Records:

/---

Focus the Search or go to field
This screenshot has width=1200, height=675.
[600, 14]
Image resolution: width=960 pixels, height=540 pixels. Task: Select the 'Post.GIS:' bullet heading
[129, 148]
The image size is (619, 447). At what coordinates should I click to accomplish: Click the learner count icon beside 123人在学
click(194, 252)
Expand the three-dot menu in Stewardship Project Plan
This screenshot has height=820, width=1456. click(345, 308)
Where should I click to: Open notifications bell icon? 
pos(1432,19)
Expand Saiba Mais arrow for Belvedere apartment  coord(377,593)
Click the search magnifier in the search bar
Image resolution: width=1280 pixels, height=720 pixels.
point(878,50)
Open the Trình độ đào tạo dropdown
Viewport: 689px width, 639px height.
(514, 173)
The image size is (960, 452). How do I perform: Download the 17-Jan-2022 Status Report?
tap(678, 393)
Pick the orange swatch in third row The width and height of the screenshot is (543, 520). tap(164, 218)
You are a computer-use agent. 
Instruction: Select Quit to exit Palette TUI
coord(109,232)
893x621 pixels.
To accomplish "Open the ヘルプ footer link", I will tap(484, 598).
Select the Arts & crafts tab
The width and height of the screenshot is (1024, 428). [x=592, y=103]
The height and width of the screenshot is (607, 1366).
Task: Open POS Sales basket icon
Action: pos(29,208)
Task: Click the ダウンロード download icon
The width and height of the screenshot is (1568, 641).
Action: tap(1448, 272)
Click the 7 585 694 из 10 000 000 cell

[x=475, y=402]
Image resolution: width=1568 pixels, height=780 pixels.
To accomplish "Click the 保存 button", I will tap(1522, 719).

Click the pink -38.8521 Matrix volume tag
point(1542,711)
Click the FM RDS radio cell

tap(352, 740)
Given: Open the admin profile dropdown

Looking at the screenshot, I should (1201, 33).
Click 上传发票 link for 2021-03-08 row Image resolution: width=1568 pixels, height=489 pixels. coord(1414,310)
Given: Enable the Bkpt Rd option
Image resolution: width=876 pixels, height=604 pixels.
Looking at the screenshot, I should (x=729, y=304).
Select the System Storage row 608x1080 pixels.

\---

**What you need to do**
Copy every line above without changing anything.

**Solution for this task**
Focus the Search or go to field
This screenshot has width=1200, height=675.
[600, 14]
Image resolution: width=960 pixels, height=540 pixels. Task: Select the 'Post.GIS:' bullet heading
[129, 148]
The image size is (619, 447). At what coordinates should I click to accomplish: Click the learner count icon beside 123人在学
click(194, 252)
Expand the three-dot menu in Stewardship Project Plan
This screenshot has height=820, width=1456. click(345, 308)
Where should I click to: Open notifications bell icon? 
pos(1432,19)
Expand Saiba Mais arrow for Belvedere apartment  coord(377,593)
Click the search magnifier in the search bar
Image resolution: width=1280 pixels, height=720 pixels.
point(878,50)
Open the Trình độ đào tạo dropdown
Viewport: 689px width, 639px height.
(514, 173)
The image size is (960, 452). How do I perform: Download the 17-Jan-2022 Status Report?
tap(678, 393)
Pick the orange swatch in third row The width and height of the screenshot is (543, 520). tap(164, 218)
You are a computer-use agent. 
Instruction: Select Quit to exit Palette TUI
coord(109,232)
893x621 pixels.
To accomplish "Open the ヘルプ footer link", I will tap(484, 598).
Select the Arts & crafts tab
The width and height of the screenshot is (1024, 428). [x=592, y=103]
The height and width of the screenshot is (607, 1366).
Task: Open POS Sales basket icon
Action: pos(29,208)
Task: Click the ダウンロード download icon
The width and height of the screenshot is (1568, 641).
Action: tap(1448, 272)
Click the 7 585 694 из 10 000 000 cell

[x=475, y=402]
Image resolution: width=1568 pixels, height=780 pixels.
To accomplish "Click the 保存 button", I will tap(1522, 719).

Click the pink -38.8521 Matrix volume tag
point(1542,711)
Click the FM RDS radio cell

tap(352, 740)
Given: Open the admin profile dropdown

Looking at the screenshot, I should (1201, 33).
Click 上传发票 link for 2021-03-08 row Image resolution: width=1568 pixels, height=489 pixels. coord(1414,310)
Given: Enable the Bkpt Rd option
Image resolution: width=876 pixels, height=604 pixels.
Looking at the screenshot, I should (x=729, y=304).
Select the System Storage row 608x1080 pixels.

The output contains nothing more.